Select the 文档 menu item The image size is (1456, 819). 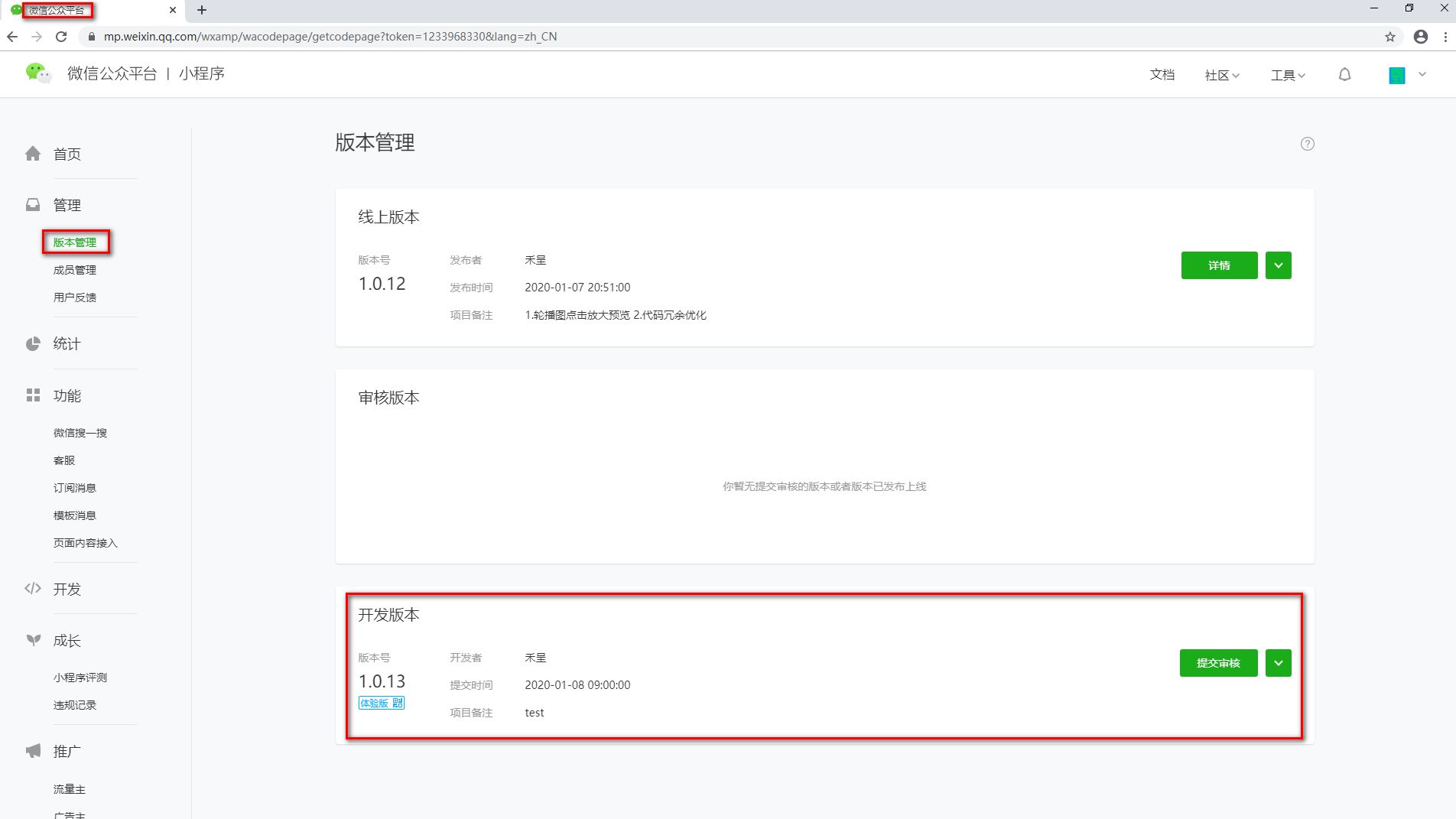(1162, 74)
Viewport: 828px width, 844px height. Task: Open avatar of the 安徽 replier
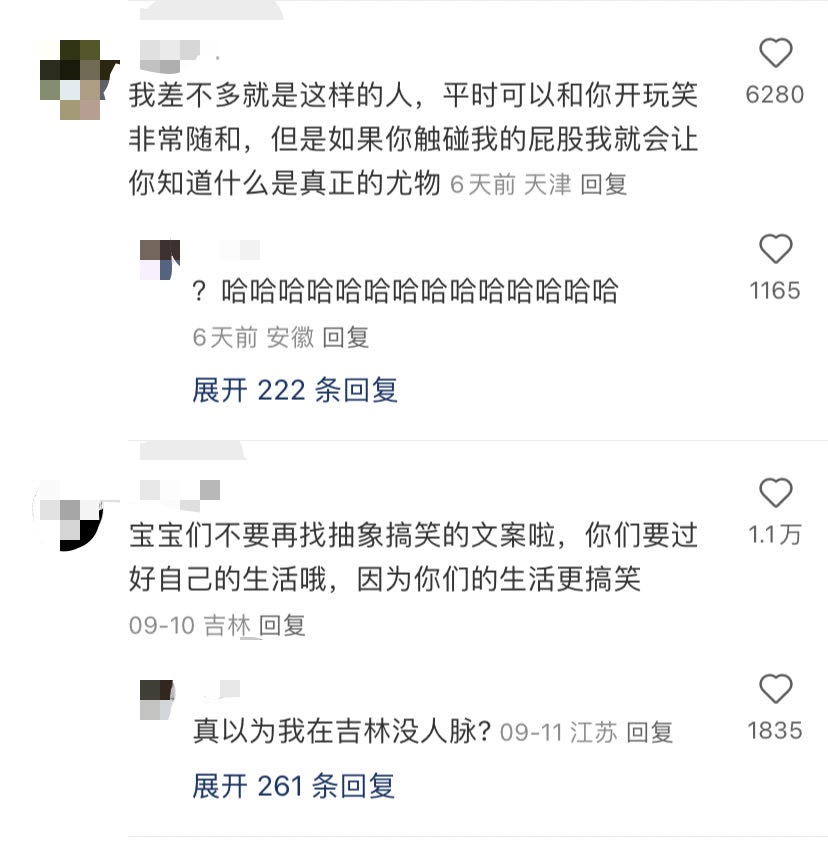pyautogui.click(x=160, y=260)
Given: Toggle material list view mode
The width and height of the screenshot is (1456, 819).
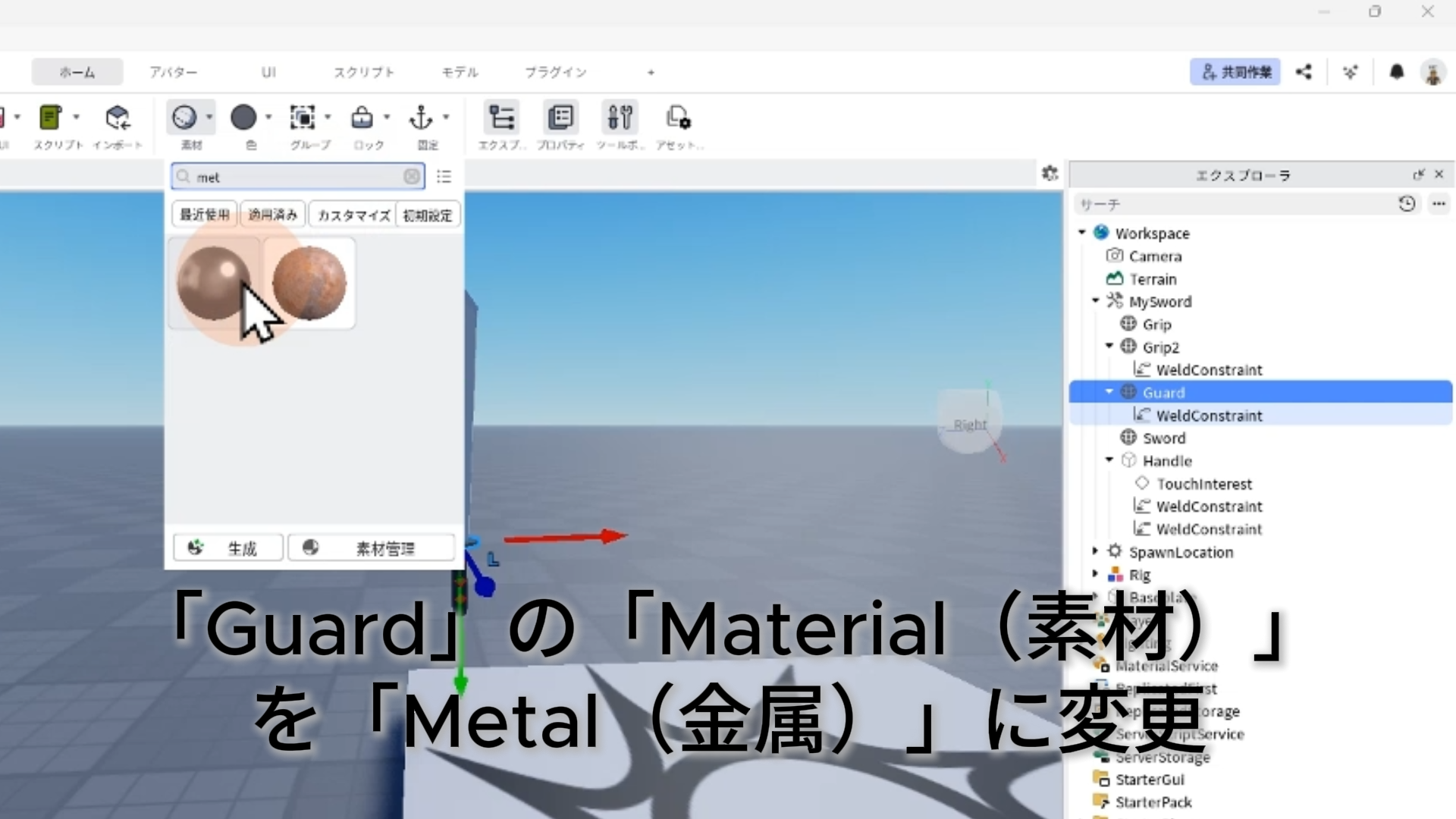Looking at the screenshot, I should pyautogui.click(x=444, y=177).
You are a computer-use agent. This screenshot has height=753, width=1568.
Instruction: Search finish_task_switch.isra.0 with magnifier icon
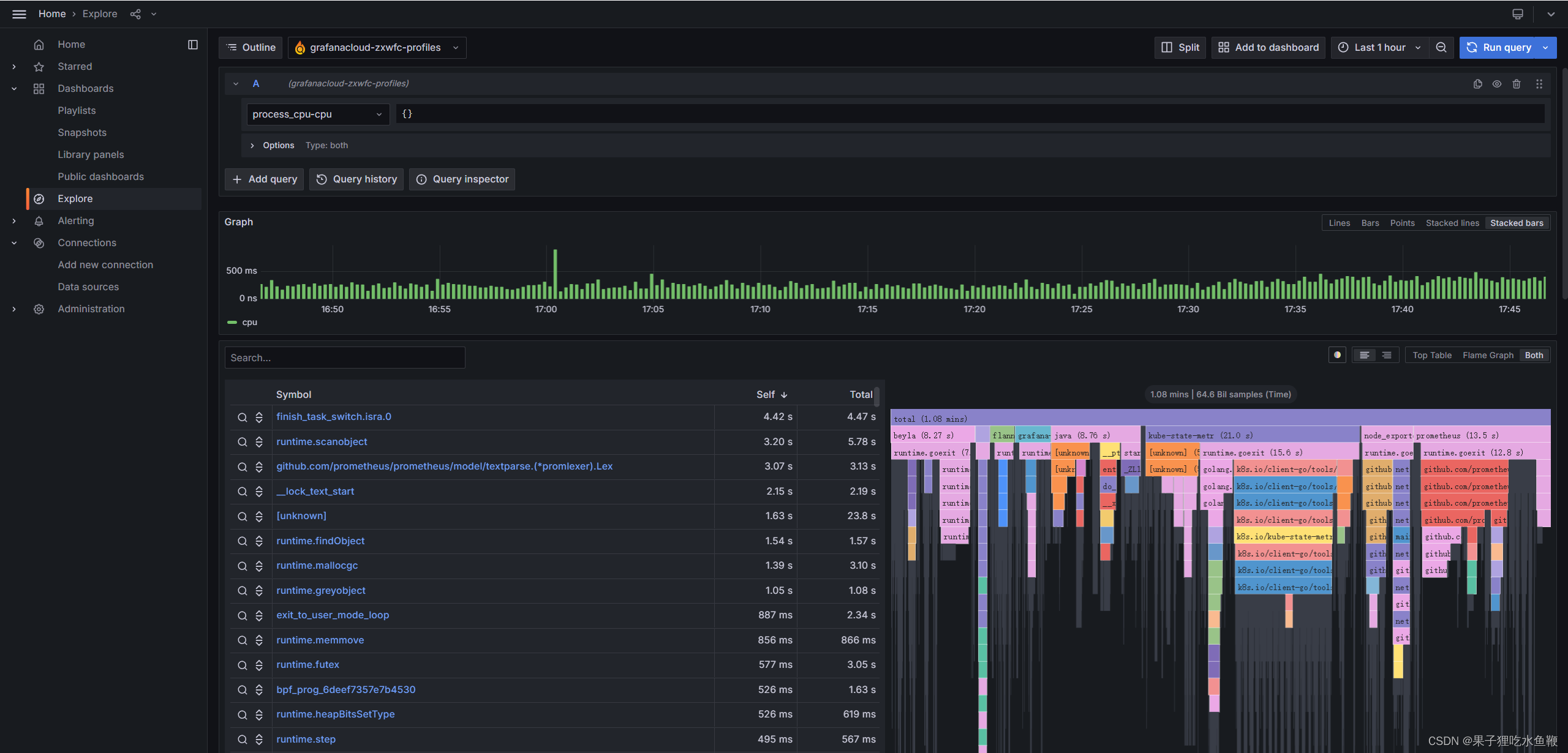click(x=243, y=417)
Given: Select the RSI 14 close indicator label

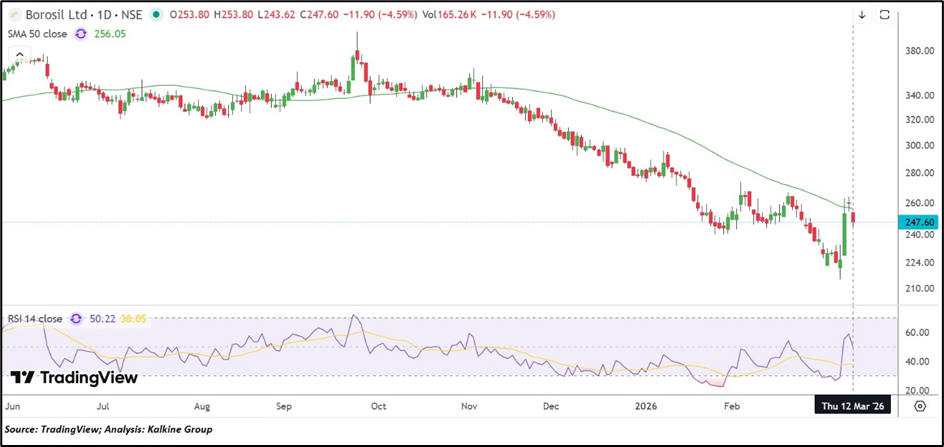Looking at the screenshot, I should (x=36, y=319).
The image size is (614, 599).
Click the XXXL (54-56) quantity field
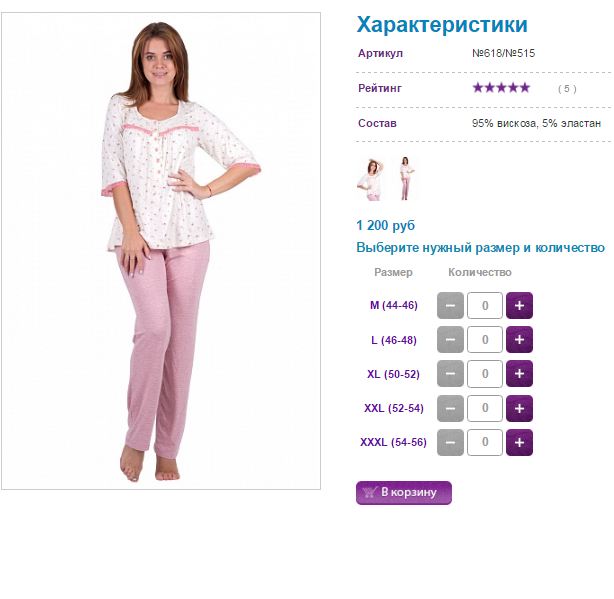(x=485, y=442)
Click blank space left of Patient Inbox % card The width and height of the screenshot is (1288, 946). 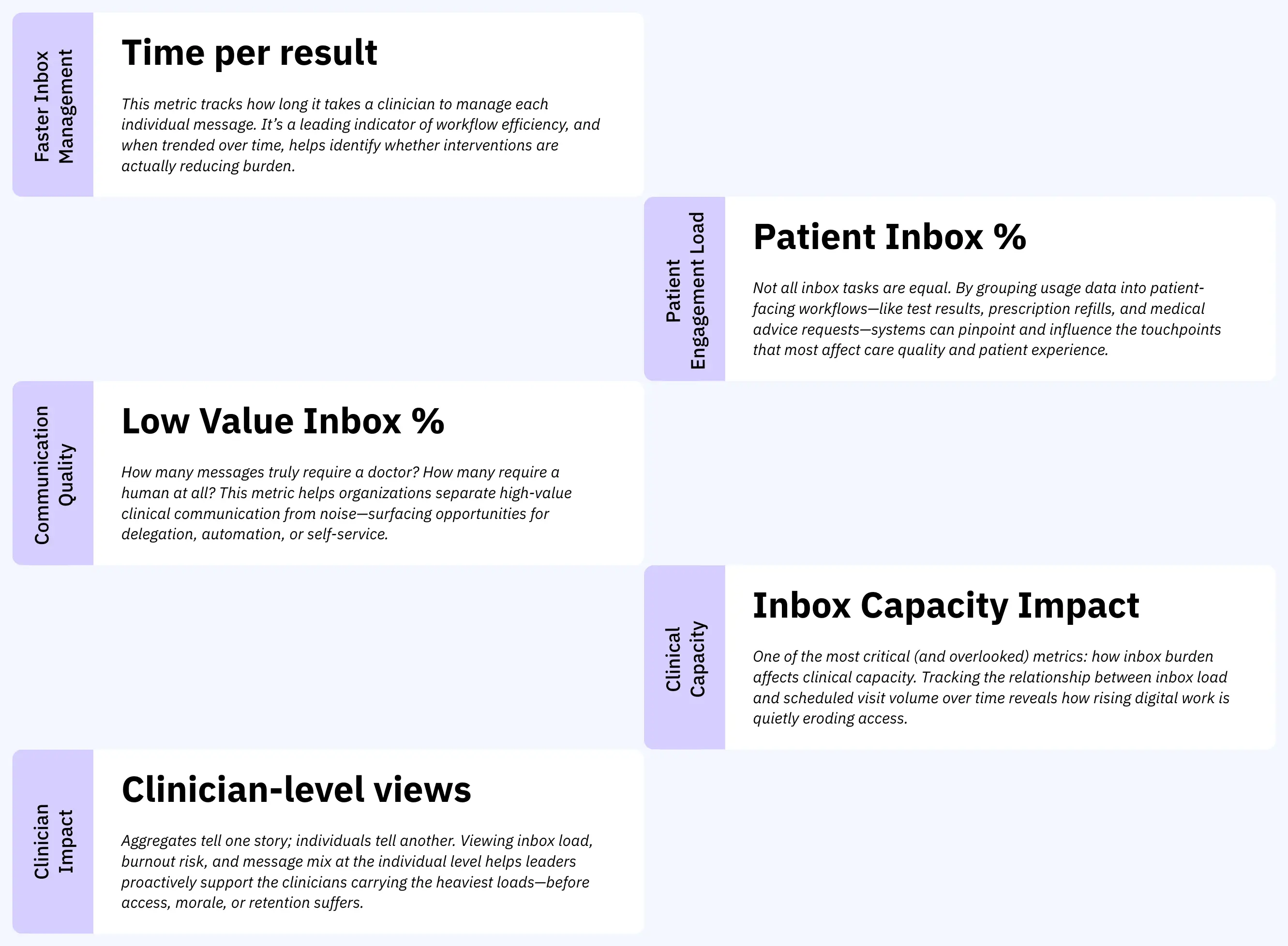pyautogui.click(x=327, y=290)
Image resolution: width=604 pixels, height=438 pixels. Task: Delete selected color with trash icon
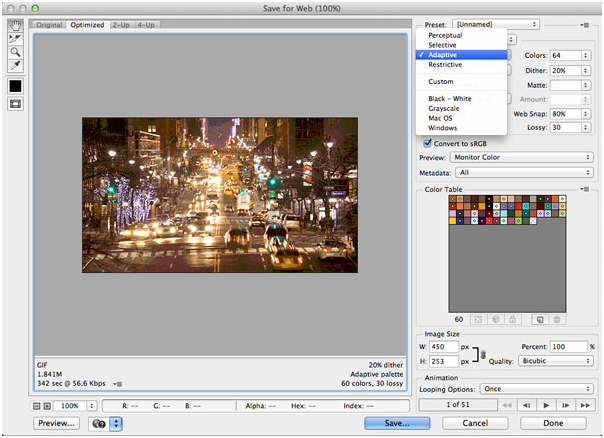(559, 318)
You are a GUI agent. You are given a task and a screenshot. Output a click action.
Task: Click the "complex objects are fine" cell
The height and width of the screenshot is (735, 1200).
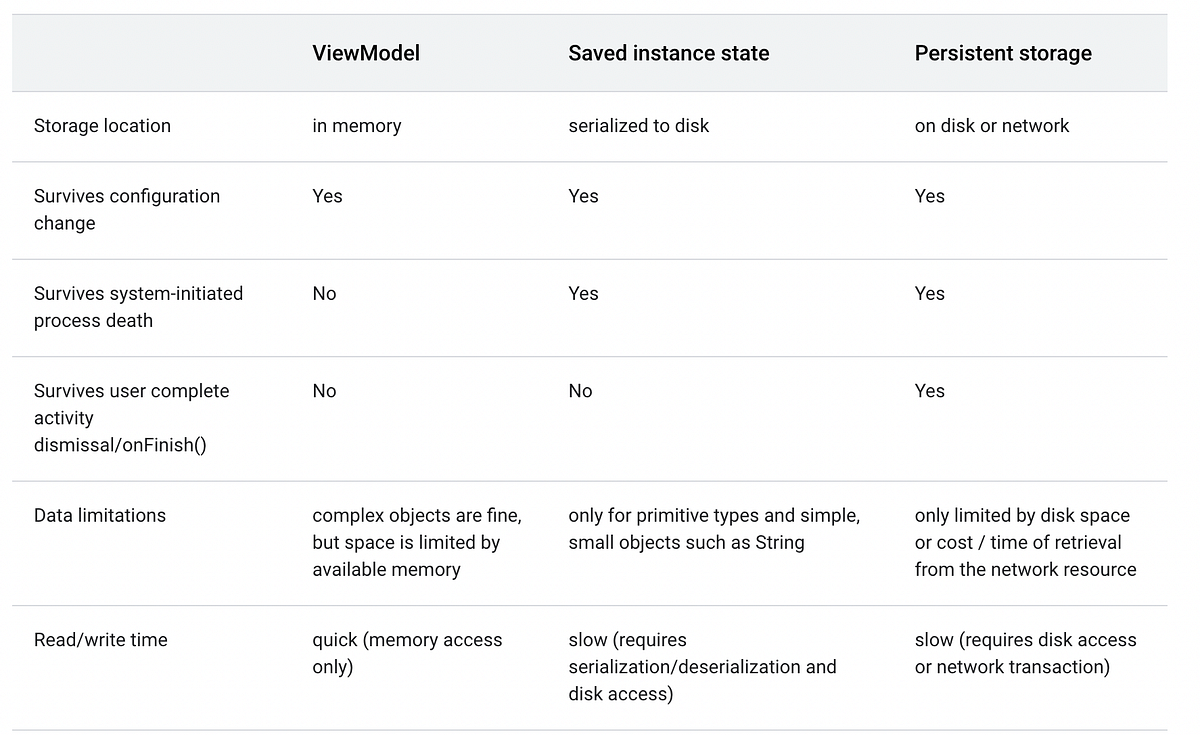(x=417, y=542)
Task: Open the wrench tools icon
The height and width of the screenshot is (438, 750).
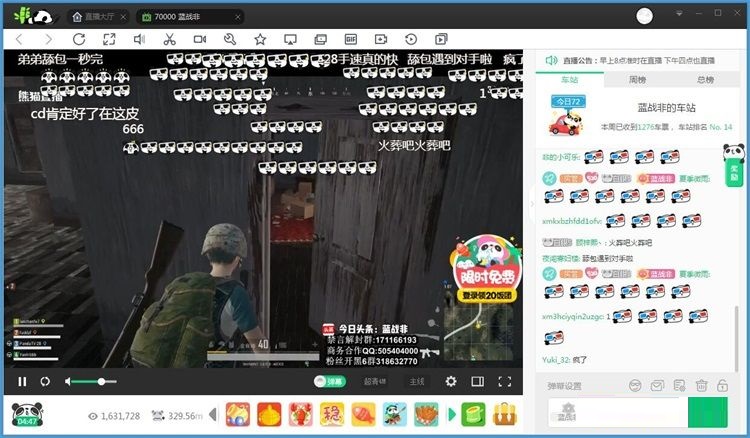Action: (229, 39)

→ **AIM OF THE TASK**: Render the lines of the items from the line containing "Image resolution: width=604" through the end of the items, both included, as a numbered list, with blank lines omitted and the pictures left out.

→ **EXPECTED ANSWER**:
1. Image resolution: width=604 pixels, height=438 pixels. Task: Delete selected color with trash icon
2. (559, 318)
3. You are a GUI agent. You are given a task and a screenshot. Output a click action.
4. Task: Click the "complex objects are fine" cell
5. The height and width of the screenshot is (735, 1200).
6. (x=417, y=542)
7. Task: Open the wrench tools icon
8. The height and width of the screenshot is (438, 750).
9. Action: (229, 39)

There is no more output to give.